TASK: Your task is to restate exactly the lines from the one holding "Add to cart (89, 711)" to the end of the entries below, inclusive.

───── SUPPLIED DATA ─────

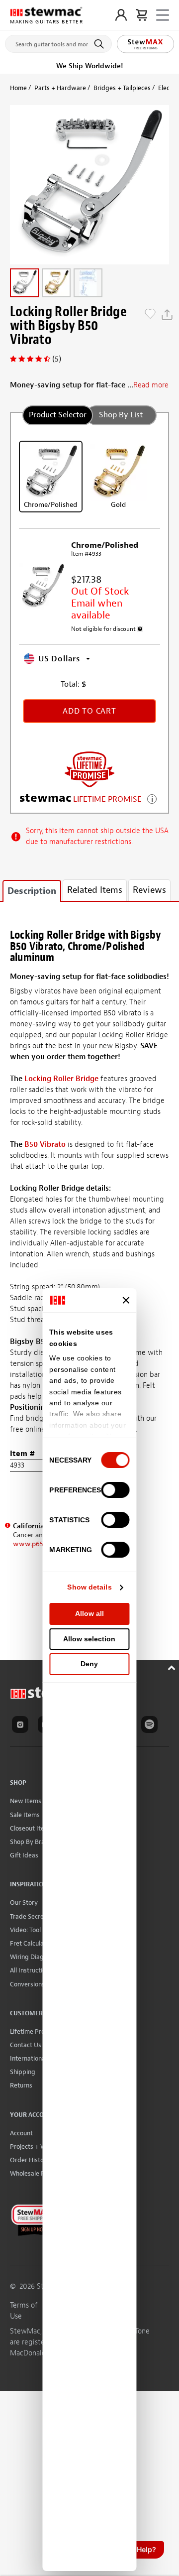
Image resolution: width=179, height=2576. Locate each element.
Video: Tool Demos (36, 1930)
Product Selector (58, 415)
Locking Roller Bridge (61, 1079)
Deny (89, 1664)
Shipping (22, 2072)
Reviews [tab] (149, 890)
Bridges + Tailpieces (122, 88)
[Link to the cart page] (141, 15)
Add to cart (89, 711)
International (28, 2058)
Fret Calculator (31, 1943)
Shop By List (121, 415)
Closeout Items (31, 1828)
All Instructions (31, 1970)
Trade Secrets (29, 1916)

─────

SOLUTION:
Add to cart (89, 711)
International (28, 2058)
Fret Calculator (31, 1943)
Shop By List (121, 415)
Closeout Items (31, 1828)
All Instructions (31, 1970)
Trade Secrets (29, 1916)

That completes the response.